(Stored dataset items)
········
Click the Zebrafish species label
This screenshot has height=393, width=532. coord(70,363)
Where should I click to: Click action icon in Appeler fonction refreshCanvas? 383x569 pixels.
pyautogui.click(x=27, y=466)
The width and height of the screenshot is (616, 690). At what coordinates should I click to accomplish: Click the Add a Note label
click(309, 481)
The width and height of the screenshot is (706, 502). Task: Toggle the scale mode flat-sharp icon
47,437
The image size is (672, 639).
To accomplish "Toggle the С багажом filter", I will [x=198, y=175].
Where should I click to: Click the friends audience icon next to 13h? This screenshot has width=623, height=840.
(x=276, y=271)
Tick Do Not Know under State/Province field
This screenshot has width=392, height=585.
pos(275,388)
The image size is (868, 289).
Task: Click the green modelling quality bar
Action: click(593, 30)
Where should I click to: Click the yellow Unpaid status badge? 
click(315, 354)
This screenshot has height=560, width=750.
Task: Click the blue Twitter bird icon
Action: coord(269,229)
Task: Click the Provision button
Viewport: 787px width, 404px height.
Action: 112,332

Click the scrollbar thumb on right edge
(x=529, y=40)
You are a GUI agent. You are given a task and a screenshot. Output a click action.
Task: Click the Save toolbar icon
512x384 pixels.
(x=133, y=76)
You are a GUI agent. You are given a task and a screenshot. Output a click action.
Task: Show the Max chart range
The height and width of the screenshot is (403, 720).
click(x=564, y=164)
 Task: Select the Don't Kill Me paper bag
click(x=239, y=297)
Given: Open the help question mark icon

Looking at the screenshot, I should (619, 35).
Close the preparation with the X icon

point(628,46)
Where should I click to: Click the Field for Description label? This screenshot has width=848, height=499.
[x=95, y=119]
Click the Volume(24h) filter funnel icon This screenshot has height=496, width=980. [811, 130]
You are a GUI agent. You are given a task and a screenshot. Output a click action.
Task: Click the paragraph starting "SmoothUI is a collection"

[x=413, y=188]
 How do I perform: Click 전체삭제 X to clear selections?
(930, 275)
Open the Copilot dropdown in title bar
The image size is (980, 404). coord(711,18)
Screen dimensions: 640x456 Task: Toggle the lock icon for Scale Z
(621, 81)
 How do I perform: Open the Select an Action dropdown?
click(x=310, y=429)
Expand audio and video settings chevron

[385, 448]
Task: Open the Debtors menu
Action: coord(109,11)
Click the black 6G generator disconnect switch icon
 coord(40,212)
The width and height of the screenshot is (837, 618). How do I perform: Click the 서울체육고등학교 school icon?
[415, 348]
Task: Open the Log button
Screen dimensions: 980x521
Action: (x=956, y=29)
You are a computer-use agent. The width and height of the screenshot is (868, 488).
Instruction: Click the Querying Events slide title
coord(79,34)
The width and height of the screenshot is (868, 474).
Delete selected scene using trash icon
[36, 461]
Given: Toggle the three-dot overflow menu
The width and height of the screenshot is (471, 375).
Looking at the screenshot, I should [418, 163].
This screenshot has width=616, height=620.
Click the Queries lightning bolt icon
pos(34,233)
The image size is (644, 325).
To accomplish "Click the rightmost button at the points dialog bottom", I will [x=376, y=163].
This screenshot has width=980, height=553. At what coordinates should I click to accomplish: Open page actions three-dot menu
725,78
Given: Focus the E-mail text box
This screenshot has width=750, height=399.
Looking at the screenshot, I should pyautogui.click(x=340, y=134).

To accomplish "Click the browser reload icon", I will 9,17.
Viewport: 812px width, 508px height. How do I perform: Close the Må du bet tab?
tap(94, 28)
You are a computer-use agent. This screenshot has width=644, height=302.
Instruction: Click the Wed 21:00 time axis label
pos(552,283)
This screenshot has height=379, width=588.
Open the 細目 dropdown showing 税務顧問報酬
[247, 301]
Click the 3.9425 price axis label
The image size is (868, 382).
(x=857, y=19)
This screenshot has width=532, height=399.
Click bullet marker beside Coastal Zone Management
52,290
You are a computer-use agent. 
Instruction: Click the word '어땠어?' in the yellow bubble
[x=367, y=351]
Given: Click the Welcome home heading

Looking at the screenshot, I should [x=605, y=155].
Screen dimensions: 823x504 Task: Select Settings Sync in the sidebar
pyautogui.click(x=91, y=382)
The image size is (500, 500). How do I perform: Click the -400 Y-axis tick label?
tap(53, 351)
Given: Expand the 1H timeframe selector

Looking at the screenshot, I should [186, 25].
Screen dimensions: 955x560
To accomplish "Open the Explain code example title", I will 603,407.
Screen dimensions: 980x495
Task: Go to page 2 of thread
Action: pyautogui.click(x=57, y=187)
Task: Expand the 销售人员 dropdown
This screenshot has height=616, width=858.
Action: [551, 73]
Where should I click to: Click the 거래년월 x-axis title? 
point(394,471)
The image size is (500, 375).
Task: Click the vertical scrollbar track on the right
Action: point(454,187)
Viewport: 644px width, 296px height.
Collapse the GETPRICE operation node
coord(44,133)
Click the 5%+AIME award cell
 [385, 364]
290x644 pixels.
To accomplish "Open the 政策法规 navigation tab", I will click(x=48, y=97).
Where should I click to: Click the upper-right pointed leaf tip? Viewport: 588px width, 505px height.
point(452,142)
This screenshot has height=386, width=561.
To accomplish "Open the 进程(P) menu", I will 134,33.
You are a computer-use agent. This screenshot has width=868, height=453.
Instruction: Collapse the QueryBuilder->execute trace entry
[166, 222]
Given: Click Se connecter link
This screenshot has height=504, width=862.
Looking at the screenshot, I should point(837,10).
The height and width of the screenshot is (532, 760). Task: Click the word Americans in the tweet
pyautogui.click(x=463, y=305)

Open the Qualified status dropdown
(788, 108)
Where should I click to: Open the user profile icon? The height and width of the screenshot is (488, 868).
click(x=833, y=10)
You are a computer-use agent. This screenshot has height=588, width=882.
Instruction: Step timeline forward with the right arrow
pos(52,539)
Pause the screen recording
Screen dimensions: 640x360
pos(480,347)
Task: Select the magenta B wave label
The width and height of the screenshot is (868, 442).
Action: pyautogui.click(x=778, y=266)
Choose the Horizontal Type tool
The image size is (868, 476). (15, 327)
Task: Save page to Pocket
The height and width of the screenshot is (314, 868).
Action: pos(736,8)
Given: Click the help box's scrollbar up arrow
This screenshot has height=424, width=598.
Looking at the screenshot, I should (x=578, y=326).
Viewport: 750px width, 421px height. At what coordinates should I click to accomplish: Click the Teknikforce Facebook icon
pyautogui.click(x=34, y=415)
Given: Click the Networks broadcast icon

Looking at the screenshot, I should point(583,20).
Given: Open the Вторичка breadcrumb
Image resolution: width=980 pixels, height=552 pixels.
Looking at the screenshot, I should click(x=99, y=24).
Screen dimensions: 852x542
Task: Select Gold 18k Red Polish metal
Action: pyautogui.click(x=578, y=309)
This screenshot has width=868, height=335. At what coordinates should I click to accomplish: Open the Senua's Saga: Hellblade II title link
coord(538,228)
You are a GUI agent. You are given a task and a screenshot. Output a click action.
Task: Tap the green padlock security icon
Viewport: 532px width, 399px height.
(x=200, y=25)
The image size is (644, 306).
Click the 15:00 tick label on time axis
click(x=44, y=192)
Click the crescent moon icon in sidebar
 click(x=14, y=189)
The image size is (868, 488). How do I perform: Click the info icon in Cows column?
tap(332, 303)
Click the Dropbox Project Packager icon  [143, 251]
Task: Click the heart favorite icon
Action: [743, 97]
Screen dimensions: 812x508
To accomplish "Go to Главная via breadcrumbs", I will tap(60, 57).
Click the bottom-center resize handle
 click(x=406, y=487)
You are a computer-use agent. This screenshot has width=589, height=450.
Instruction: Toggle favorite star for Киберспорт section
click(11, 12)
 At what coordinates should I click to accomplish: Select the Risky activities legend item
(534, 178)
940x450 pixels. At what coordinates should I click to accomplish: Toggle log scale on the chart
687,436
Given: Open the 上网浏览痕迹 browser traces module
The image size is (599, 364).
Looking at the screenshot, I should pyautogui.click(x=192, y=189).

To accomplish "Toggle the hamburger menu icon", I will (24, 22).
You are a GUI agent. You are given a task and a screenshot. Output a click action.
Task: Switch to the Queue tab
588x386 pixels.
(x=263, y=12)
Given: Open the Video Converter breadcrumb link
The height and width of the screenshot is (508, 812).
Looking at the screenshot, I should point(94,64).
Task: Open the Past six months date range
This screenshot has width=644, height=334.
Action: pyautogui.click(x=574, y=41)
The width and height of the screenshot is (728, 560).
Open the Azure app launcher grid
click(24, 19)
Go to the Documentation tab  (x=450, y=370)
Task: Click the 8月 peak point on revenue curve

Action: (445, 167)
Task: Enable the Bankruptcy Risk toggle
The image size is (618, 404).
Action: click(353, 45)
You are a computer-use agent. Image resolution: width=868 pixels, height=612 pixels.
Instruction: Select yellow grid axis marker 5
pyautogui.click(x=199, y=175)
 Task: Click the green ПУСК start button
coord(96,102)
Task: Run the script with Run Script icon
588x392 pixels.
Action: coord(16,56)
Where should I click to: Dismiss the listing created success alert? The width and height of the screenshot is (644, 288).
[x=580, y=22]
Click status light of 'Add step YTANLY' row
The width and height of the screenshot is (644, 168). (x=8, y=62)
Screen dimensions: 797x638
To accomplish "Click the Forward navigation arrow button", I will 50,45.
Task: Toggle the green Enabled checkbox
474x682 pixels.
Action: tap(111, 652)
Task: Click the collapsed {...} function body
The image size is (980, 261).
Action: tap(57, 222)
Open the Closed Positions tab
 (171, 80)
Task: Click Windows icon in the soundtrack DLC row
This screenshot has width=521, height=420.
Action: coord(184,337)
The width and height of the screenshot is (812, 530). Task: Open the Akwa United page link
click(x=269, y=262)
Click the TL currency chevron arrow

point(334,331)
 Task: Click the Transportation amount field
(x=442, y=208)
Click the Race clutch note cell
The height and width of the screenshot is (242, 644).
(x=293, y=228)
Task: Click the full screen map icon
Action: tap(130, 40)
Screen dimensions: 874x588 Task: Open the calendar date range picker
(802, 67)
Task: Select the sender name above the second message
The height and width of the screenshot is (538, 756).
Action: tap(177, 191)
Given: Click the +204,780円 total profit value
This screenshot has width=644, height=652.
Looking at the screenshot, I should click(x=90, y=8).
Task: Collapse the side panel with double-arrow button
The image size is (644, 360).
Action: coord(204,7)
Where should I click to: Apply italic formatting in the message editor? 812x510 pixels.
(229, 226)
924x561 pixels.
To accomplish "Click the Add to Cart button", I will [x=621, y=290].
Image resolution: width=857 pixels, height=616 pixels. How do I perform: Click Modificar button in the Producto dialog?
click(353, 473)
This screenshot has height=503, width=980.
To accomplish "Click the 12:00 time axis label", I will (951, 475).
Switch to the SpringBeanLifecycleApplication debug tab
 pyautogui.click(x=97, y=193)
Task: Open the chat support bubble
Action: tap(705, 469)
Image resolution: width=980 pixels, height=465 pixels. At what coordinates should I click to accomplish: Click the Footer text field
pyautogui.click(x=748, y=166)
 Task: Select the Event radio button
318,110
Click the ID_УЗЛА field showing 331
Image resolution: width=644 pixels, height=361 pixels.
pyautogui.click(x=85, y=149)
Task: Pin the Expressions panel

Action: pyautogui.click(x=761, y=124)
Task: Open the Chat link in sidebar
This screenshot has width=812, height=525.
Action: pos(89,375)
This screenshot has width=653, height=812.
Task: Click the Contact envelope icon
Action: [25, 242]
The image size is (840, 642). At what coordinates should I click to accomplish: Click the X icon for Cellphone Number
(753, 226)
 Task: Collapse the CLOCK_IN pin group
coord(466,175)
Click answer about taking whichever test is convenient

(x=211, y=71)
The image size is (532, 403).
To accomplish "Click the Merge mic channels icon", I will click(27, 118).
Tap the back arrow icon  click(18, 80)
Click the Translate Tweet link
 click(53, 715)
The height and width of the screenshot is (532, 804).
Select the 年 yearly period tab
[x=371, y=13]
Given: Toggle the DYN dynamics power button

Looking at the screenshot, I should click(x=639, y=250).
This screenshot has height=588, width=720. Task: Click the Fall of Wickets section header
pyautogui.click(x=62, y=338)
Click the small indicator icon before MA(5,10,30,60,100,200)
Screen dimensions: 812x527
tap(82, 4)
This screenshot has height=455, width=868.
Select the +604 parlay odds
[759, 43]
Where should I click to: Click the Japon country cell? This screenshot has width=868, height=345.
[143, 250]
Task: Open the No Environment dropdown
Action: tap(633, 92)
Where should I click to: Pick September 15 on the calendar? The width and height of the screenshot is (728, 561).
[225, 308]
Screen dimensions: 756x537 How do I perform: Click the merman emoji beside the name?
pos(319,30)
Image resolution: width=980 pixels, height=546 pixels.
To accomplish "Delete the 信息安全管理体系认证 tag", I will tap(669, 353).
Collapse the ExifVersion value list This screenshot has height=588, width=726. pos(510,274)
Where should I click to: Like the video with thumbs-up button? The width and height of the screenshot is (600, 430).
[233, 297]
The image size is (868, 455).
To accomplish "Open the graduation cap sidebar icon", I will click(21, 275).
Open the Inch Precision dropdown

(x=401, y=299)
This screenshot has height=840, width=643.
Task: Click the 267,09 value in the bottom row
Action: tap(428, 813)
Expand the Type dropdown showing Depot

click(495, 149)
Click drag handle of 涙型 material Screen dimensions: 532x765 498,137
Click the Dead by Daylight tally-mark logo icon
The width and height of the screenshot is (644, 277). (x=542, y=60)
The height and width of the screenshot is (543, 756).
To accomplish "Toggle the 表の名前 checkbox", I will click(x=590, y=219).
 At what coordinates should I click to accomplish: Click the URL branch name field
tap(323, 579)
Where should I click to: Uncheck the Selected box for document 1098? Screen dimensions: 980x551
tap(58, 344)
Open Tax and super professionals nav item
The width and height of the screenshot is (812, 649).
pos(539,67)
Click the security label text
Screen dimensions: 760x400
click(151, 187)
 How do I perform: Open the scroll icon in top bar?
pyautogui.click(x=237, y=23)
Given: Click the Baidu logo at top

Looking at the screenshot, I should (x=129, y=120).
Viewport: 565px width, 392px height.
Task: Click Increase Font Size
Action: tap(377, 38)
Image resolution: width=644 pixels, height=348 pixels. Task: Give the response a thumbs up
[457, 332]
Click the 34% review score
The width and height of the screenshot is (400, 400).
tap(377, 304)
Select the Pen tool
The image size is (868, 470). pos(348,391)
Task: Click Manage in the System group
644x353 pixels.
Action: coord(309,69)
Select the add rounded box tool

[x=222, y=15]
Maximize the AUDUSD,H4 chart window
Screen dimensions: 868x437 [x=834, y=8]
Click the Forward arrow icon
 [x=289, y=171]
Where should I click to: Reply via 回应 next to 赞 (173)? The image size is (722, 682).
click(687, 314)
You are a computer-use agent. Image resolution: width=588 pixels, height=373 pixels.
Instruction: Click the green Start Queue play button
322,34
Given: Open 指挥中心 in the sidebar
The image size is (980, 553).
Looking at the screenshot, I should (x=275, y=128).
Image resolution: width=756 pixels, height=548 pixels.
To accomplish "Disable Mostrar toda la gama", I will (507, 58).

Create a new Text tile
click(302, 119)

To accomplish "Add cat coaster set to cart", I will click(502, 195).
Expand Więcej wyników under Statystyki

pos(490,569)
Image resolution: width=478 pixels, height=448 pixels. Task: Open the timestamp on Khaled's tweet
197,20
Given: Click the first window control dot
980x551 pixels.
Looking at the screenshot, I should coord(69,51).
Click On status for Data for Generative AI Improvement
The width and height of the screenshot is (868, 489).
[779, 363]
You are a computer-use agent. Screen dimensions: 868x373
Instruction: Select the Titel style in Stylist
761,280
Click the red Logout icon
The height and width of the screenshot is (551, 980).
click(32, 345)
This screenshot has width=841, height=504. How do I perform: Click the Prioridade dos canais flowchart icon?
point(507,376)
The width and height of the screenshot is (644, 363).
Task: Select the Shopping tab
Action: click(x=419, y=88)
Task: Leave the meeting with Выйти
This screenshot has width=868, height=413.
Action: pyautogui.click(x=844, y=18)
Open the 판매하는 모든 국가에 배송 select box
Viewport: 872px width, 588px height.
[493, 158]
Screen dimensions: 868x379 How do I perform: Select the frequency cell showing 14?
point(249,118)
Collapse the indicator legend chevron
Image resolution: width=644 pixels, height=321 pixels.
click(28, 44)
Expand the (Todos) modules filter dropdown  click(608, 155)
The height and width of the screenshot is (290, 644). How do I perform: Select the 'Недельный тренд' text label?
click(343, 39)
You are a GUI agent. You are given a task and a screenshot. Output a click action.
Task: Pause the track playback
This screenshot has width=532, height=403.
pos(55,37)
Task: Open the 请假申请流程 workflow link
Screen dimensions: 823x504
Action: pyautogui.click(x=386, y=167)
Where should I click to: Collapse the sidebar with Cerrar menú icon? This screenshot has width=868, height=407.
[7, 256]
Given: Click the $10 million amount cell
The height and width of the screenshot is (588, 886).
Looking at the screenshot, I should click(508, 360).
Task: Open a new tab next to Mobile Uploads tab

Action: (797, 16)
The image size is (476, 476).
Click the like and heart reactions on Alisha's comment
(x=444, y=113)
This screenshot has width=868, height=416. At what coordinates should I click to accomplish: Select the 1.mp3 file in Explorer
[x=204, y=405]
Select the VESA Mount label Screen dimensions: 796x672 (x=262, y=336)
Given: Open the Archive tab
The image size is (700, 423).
········
Directions – Both end lines included, restate word for word the lines above from the line with "This screenshot has width=750, height=399." to the line with "290x644 pixels.", and nothing else.

Your response –
This screenshot has width=750, height=399.
Looking at the screenshot, I should pyautogui.click(x=340, y=134).

To accomplish "Click the browser reload icon", I will 9,17.
Viewport: 812px width, 508px height. How do I perform: Close the Må du bet tab?
tap(94, 28)
You are a computer-use agent. This screenshot has width=644, height=302.
Instruction: Click the Wed 21:00 time axis label
pos(552,283)
This screenshot has height=379, width=588.
Open the 細目 dropdown showing 税務顧問報酬
[247, 301]
Click the 3.9425 price axis label
The image size is (868, 382).
(x=857, y=19)
This screenshot has width=532, height=399.
Click bullet marker beside Coastal Zone Management
52,290
You are a computer-use agent. 
Instruction: Click the word '어땠어?' in the yellow bubble
[x=367, y=351]
Given: Click the Welcome home heading

Looking at the screenshot, I should [x=605, y=155].
Screen dimensions: 823x504 Task: Select Settings Sync in the sidebar
pyautogui.click(x=91, y=382)
The image size is (500, 500). How do I perform: Click the -400 Y-axis tick label?
tap(53, 351)
Given: Expand the 1H timeframe selector

Looking at the screenshot, I should [186, 25].
Screen dimensions: 955x560
To accomplish "Open the Explain code example title", I will 603,407.
Screen dimensions: 980x495
Task: Go to page 2 of thread
Action: pyautogui.click(x=57, y=187)
Task: Expand the 销售人员 dropdown
This screenshot has height=616, width=858.
Action: [551, 73]
Where should I click to: Click the 거래년월 x-axis title? 
point(394,471)
The image size is (500, 375).
Task: Click the vertical scrollbar track on the right
Action: point(454,187)
Viewport: 644px width, 296px height.
Collapse the GETPRICE operation node
coord(44,133)
Click the 5%+AIME award cell
 [385, 364]
290x644 pixels.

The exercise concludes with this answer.